The most modest scenario
It is therefore by the most modest of scenarios that Volvo Cars will make its big comeback on the stock market, a little less than fifteen years after its delisting. While it can count on the support of several Swedish institutional investors, the listing of the Gothenburg group does not raise crowds either in markets with uncertain conditions, between soaring energy prices,return of inflation and the Chinese real estate market weighed down by the fall of Evergrande.
Several groups, including the French Icade Santé and the Swiss Chronext, have also postponed their listing projects in the face of the instability of the window. Not enough to cool Volvo Cars, which however has no certainty of reaching the 16 to 19 billion euros of market capitalization targeted (twice that of Renault but much less than the 25 billion expected in 2018).
“The income from the IPO, together with our strong balance sheet, will ensure the funding of our fastest transformation strategy and the achievement of our mid-decade ambitions,” said Volvo Cars CEO Håkan Samuelsson in a statement.
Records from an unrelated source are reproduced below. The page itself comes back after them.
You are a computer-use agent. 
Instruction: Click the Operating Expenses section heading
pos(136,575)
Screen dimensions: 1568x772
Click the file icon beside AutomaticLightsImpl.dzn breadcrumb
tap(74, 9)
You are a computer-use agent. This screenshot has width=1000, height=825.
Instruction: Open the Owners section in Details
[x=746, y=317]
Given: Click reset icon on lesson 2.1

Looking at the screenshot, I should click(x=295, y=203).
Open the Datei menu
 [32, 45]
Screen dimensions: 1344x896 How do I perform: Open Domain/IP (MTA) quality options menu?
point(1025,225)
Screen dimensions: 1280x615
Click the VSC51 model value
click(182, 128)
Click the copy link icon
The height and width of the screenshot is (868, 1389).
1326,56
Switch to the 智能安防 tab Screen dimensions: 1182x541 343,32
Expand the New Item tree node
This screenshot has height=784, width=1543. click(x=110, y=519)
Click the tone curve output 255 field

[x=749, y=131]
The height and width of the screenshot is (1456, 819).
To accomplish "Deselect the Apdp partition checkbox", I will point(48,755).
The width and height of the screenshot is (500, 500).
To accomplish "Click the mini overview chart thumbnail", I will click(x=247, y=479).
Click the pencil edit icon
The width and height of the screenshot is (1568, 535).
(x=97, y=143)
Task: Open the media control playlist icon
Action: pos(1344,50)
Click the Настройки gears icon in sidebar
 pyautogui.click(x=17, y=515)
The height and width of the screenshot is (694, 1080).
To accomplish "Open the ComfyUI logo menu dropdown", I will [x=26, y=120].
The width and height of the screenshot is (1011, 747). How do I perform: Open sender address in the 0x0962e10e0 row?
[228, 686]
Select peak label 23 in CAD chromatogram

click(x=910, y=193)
A success, even under these conditions
Even under these conditions, the IPO would be an indisputable success for the manufacturer as for Geely, who bought it in 2010 from Ford for… 1.26 billion euros. Contrary to the skepticism of many observers, the brand has operated a spectacular recovery over the past decade, posting an operating profit of 1.3 billion euros last year for 660,000 cars sold (including 166,000 in China).
Pioneer of all-electric in the “premium” – its catalog should only offer battery vehicles by 2030 – Volvo Cars is also moving towards sales exclusively online, in the wake of Tesla. The formula is the same for its subsidiary Polestar, which, despite its 10,000 registrations last year, also goes to the Stock Exchange and targets $ 20 billion in capitalization … According to Bloomberg, the difficulties in valuing Polestar, owned 49.5% by Volvo Cars, also moderate investor appetite for the Swedish manufacturer.